Transmettre l'amour du chant ? Cris, éloquence et complaintes dans une famille ordinaire de Mongolie rurale

Type de publication  Journal Article
Auteur(s)  Legrain, L.
Titre de la revue  Terrain
Volume  55
Année  2010
Pages  54-71
Résumé  

Les voyageurs, chroniqueurs et chercheurs ont souvent souligné le lien affectif qui attache les Mongols au chant. Faut-il voir dans cet amour pour le chant un trait culturel pérenne ? Si c’est le cas, quels sont les processus qui président à sa transmission ? Dans cet article, je montre que la redécouverte et la reconstruction à chaque génération d’un amour pour le chant s’ancre dans des séquences de la vie quotidienne dans lesquelles les adultes attirent l’attention des enfants sur les potentialités de la voix humaine. M’appuyant sur les travaux de James J. Gibson et de Tim Ingold, l’» éducation de l’attention » est au centre de mes préoccupations. Cette approche propose une alternative à l’habituelle dichotomie existante entre éducation et appropriation. Elle me permet également de mettre l’accent sur les liens qui unissent le chant et une tonalité affective très présente dans les bassins ruraux de Mongolie.

Travelers, authors and scholars have often noted Mongolians’ love of singing. Is this an enduring cultural feature?

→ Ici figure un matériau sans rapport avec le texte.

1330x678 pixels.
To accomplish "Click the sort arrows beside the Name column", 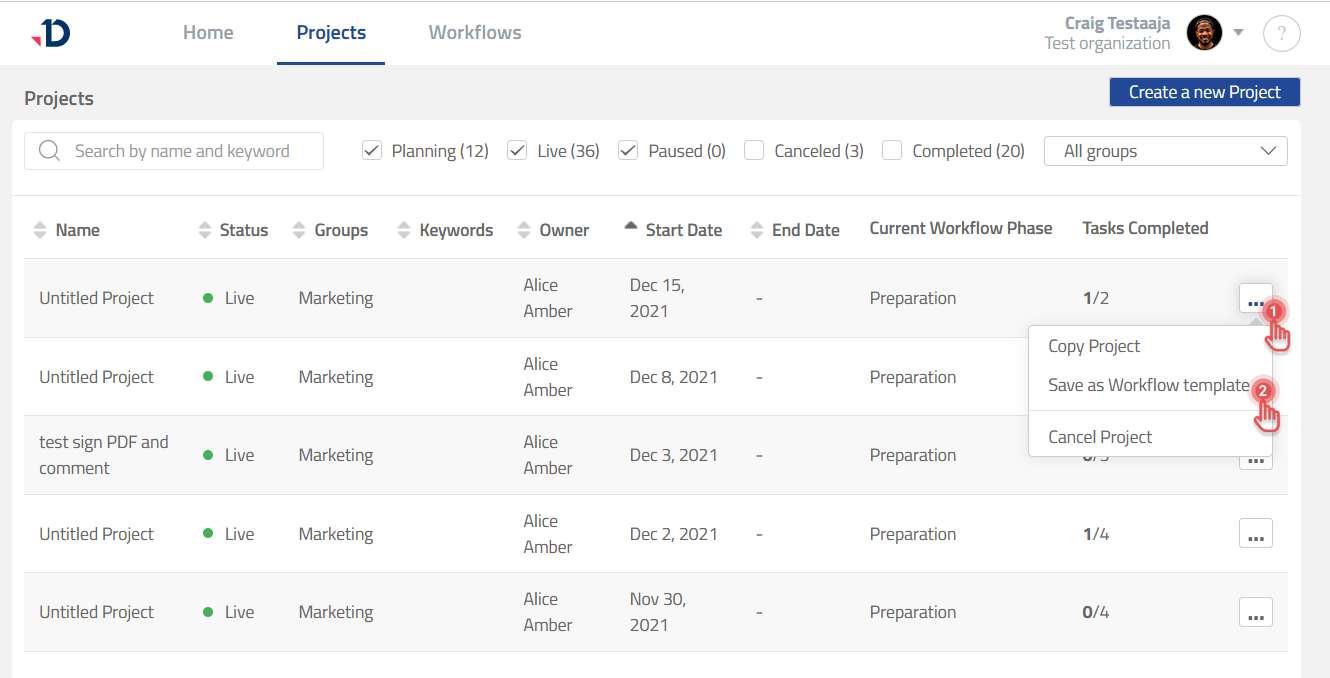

If this is the case, how is it passed on from generation to generation?. In this paper I show how the rediscovery and reconstruction of the love of song by each new generation is anchored in sequences of daily life in which adults draw the attention of children to the potential of the human voice. I base my analysis on the work of James J. Gibson and Tim Ingold on the education of attention. Such an approach avoids the common opposition between education and imitation. It enables me to show the link that exists between song and the emotional coloring so characteristic of rural Mongolia.